START Records for this task

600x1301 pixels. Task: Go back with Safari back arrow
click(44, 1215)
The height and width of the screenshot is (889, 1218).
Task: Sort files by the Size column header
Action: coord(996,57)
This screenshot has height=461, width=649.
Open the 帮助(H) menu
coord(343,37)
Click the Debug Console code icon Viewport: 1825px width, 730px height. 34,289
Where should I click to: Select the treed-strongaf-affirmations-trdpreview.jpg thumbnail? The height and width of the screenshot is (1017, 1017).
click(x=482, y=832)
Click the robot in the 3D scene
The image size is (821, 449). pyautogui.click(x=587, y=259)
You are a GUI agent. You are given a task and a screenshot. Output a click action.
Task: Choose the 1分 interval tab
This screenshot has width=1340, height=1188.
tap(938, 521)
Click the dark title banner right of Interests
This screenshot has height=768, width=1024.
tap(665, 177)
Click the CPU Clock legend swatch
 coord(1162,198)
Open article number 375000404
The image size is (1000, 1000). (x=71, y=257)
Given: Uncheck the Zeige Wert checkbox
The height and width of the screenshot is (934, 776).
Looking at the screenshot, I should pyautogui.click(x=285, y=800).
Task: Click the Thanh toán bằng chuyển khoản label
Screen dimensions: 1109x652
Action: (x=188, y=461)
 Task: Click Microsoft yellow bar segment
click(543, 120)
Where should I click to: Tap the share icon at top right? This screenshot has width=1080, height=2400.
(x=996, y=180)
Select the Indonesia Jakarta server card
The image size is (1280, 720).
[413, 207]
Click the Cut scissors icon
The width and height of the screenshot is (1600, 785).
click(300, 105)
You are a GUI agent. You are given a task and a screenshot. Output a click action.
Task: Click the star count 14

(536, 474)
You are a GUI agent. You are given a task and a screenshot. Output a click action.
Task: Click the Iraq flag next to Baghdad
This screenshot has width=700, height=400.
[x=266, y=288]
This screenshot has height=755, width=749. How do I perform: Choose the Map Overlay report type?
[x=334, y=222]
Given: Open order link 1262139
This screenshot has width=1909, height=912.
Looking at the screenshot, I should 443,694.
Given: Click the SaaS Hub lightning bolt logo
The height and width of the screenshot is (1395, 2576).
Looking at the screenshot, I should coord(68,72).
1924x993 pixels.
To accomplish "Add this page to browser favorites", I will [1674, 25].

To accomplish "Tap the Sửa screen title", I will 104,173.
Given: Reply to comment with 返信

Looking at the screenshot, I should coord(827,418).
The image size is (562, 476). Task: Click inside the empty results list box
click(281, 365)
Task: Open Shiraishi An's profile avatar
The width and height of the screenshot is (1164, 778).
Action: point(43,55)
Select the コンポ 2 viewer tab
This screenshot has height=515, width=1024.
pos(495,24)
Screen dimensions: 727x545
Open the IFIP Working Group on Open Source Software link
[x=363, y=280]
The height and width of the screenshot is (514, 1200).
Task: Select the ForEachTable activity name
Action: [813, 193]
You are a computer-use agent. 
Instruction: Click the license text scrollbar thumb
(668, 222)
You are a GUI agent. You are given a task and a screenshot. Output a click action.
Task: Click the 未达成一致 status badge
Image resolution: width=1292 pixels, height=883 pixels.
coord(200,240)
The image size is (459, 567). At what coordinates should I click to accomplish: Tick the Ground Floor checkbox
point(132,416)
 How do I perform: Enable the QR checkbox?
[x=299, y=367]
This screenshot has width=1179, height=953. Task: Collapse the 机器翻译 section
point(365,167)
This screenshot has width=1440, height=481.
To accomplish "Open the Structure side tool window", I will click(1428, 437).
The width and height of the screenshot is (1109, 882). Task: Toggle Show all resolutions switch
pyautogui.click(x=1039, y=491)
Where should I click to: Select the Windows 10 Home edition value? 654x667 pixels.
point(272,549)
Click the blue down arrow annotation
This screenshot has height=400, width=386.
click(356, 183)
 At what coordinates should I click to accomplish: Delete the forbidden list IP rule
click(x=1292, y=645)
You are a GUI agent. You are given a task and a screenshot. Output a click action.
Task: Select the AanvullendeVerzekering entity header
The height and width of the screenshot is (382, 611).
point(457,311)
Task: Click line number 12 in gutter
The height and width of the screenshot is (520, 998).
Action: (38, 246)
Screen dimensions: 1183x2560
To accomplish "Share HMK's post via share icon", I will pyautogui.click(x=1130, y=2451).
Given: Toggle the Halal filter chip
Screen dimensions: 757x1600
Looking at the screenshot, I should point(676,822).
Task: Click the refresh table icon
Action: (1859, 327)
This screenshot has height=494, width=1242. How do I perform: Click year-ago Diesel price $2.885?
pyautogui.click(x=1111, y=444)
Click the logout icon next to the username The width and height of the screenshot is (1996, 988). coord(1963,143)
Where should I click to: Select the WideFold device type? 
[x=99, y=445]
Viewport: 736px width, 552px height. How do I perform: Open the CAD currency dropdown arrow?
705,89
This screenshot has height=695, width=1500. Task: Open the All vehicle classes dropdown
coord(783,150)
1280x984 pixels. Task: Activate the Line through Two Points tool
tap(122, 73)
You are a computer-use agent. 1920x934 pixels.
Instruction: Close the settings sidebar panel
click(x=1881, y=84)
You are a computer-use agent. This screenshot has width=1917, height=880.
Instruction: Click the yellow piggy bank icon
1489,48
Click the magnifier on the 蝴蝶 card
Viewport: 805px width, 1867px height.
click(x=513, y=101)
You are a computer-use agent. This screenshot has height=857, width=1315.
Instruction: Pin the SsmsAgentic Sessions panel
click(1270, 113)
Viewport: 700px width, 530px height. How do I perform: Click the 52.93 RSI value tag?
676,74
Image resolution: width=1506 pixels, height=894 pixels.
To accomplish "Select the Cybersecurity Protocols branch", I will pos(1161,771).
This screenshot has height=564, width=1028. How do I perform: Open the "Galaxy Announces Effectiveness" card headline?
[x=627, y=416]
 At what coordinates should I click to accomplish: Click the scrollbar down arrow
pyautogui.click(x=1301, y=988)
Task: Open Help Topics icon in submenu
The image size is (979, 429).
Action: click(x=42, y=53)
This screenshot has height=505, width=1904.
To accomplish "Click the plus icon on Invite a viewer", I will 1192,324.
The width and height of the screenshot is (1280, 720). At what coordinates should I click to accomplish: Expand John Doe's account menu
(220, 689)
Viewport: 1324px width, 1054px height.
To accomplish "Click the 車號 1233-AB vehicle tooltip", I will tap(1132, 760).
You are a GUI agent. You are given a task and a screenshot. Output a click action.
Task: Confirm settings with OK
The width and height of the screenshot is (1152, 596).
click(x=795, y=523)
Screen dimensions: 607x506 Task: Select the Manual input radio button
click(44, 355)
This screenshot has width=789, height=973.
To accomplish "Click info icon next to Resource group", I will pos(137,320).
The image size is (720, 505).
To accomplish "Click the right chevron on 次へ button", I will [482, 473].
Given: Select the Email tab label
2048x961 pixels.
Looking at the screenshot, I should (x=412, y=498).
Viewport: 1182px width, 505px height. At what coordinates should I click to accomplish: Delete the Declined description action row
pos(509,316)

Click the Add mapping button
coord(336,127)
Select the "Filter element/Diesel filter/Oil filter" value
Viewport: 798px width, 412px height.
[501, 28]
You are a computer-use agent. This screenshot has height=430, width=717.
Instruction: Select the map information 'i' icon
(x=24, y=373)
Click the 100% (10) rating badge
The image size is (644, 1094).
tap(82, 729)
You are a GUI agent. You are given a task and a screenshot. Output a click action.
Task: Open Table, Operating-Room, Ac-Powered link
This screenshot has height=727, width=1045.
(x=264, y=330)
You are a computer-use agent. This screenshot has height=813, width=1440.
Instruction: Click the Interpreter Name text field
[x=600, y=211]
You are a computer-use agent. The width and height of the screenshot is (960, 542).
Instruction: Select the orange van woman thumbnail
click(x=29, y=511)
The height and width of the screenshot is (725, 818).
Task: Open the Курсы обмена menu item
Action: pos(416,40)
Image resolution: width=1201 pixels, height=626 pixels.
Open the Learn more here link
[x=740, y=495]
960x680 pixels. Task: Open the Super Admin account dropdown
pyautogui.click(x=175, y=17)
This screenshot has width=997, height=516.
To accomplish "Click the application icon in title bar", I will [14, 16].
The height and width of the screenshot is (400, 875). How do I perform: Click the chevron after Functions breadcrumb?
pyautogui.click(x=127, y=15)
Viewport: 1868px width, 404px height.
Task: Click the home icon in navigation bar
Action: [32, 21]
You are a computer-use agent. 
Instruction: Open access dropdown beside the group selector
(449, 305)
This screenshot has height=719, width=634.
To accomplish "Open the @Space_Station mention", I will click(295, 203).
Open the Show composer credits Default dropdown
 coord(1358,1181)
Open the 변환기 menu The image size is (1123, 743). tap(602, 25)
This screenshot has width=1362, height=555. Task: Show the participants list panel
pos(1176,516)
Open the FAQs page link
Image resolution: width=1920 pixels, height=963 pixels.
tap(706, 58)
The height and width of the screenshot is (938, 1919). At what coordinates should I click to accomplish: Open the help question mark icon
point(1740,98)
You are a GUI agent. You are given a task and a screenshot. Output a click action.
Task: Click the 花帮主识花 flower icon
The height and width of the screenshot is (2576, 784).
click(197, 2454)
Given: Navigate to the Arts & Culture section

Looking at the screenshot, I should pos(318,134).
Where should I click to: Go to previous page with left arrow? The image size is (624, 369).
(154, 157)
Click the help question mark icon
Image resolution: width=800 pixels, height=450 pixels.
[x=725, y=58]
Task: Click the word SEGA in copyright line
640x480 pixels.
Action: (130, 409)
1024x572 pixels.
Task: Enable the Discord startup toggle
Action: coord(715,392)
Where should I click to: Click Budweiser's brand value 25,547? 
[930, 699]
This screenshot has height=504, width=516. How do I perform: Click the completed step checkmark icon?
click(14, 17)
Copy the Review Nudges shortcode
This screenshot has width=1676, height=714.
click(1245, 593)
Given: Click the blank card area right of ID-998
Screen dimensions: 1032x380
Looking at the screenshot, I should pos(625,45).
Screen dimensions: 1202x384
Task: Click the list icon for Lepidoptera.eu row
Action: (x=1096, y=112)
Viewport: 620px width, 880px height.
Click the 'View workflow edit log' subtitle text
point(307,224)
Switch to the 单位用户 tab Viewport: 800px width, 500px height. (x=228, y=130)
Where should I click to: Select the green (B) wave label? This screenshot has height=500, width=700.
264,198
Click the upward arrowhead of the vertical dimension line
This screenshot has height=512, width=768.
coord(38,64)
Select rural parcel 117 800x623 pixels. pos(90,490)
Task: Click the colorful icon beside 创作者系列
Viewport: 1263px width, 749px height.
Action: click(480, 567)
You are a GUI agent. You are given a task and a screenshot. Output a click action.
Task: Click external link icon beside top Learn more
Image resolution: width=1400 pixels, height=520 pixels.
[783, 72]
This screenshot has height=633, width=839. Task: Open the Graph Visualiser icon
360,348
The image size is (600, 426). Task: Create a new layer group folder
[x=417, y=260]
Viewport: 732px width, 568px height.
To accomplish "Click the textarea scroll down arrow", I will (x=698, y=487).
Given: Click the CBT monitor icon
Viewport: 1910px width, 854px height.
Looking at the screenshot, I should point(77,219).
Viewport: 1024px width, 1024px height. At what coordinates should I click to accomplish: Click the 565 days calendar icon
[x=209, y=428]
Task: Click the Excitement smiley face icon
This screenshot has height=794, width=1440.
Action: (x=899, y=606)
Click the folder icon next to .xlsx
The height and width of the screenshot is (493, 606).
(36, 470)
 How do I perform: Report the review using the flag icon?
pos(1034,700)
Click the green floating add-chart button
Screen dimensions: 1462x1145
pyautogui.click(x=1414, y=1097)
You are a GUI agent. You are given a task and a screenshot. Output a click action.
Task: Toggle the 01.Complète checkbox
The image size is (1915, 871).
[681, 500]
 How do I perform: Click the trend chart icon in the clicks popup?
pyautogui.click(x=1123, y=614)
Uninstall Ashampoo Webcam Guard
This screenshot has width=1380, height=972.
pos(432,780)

END Records for this task

**Exercise**.
Using the data above, report the number of lines that contain the string "filter", and only that number.

**Answer area**.
2